Pixel coordinate grounding data:
----------------------------------------
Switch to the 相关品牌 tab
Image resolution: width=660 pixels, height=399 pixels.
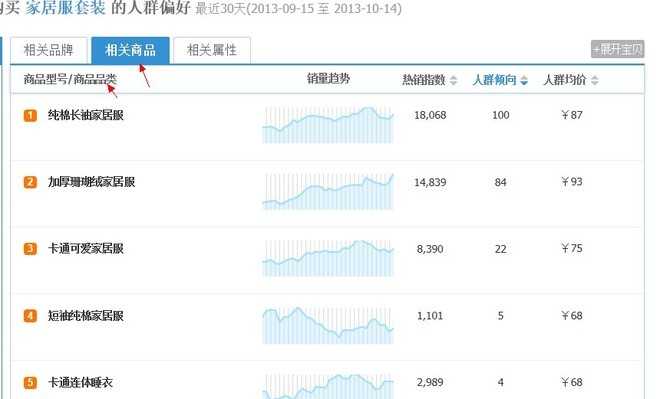[x=49, y=50]
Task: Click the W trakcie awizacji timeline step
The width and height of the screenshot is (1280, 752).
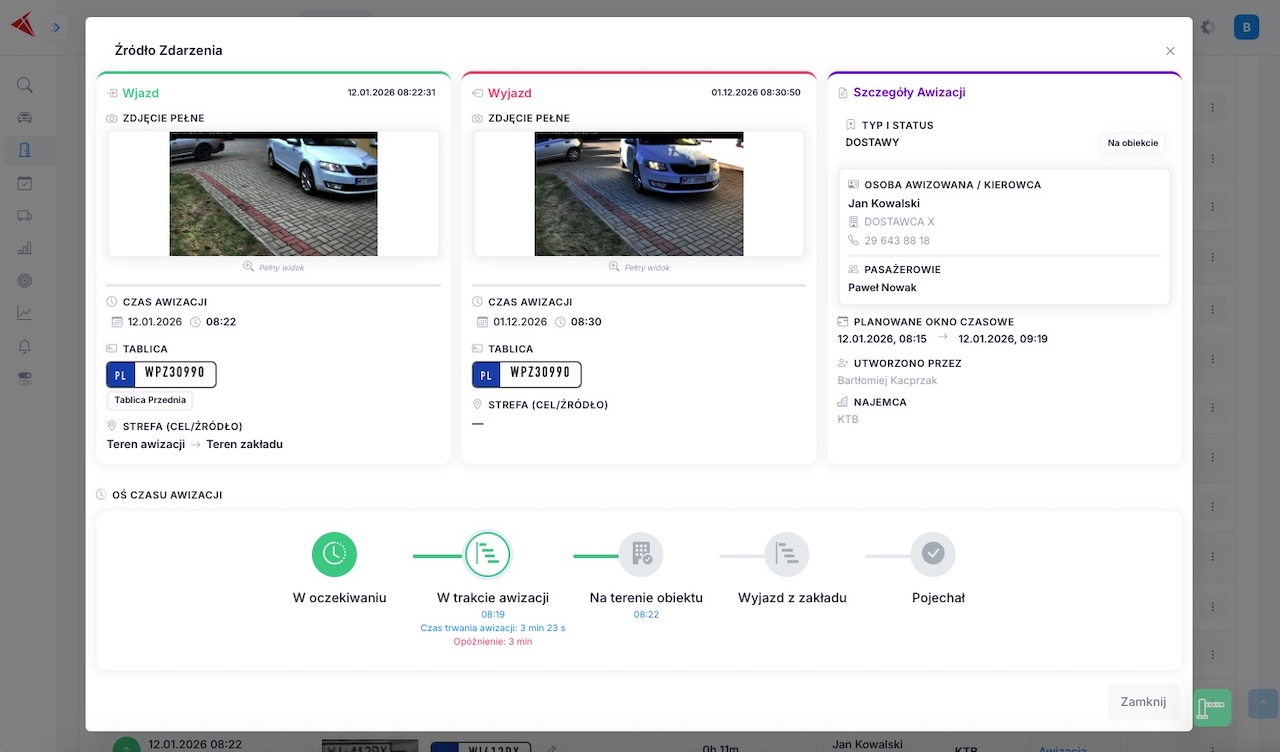Action: tap(489, 554)
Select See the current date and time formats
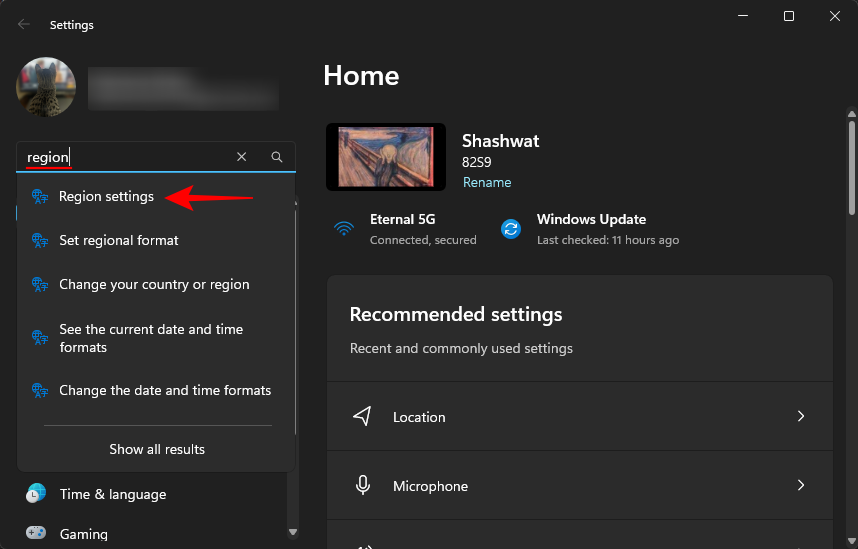The width and height of the screenshot is (858, 549). click(x=150, y=338)
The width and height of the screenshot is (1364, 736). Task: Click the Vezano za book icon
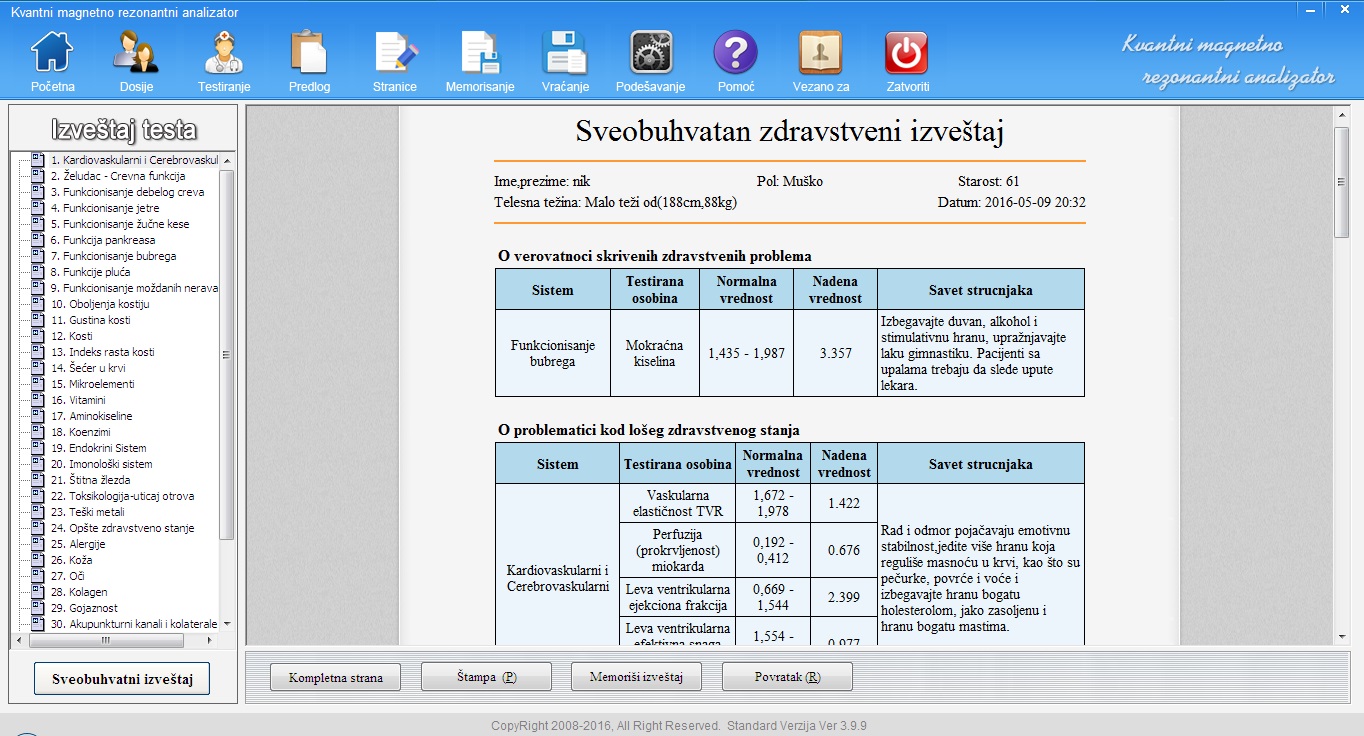[x=820, y=53]
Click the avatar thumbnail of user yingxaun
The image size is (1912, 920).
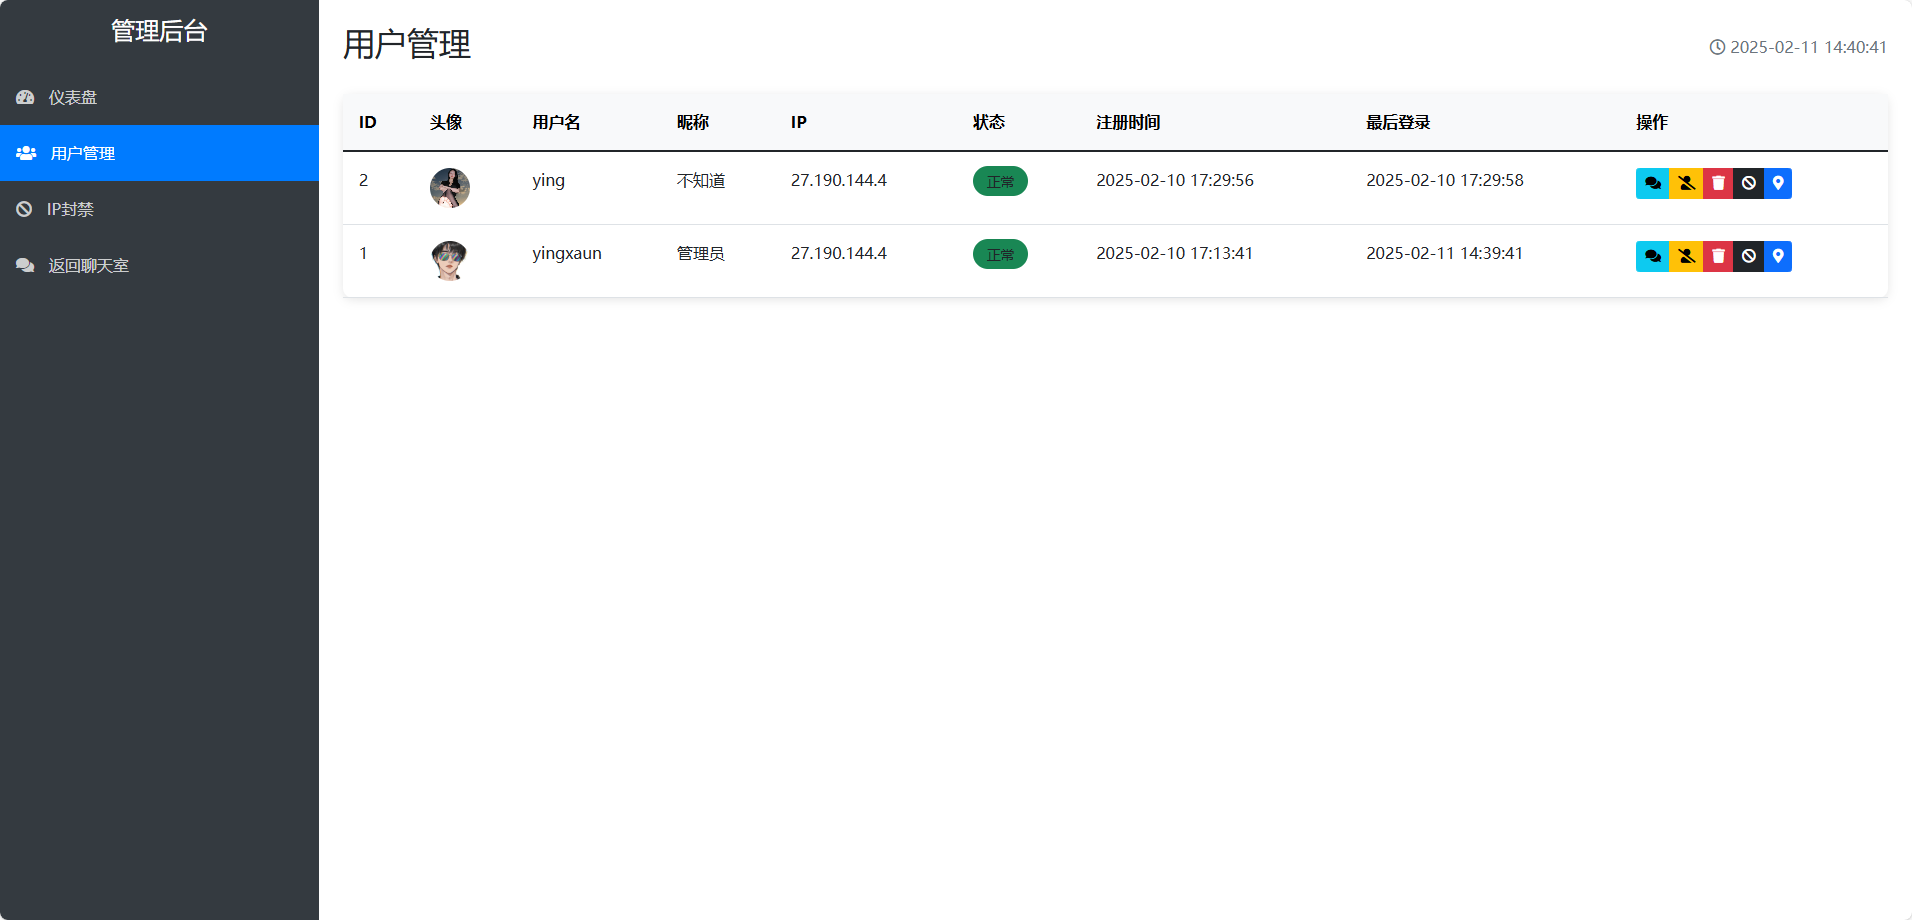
----------------------------------------
[DIRECTIONS] Your task is to give again, unchanged, the lines from the line that contains "Image resolution: width=660" to the end of the records. Include both end lines but no pictures.

[RESULT OF THE TASK]
Image resolution: width=660 pixels, height=399 pixels.
[x=49, y=50]
Task: Click the W trakcie awizacji timeline step
The width and height of the screenshot is (1280, 752).
Action: tap(489, 554)
Select See the current date and time formats
The width and height of the screenshot is (858, 549). click(x=150, y=338)
The width and height of the screenshot is (1364, 736). Task: Click the Vezano za book icon
[x=820, y=53]
Click the avatar thumbnail of user yingxaun
The image size is (1912, 920).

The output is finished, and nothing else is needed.